### [GIVEN RECORDS]
•••••

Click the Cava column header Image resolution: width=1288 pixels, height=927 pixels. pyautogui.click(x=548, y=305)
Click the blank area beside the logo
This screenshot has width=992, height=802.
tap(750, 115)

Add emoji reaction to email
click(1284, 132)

•••••

### [BRIEF]
The whole listing above needs to be written out again exactly.

### [RESULT OF THIS EXERCISE]
Click the Cava column header Image resolution: width=1288 pixels, height=927 pixels. pyautogui.click(x=548, y=305)
Click the blank area beside the logo
This screenshot has width=992, height=802.
tap(750, 115)

Add emoji reaction to email
click(1284, 132)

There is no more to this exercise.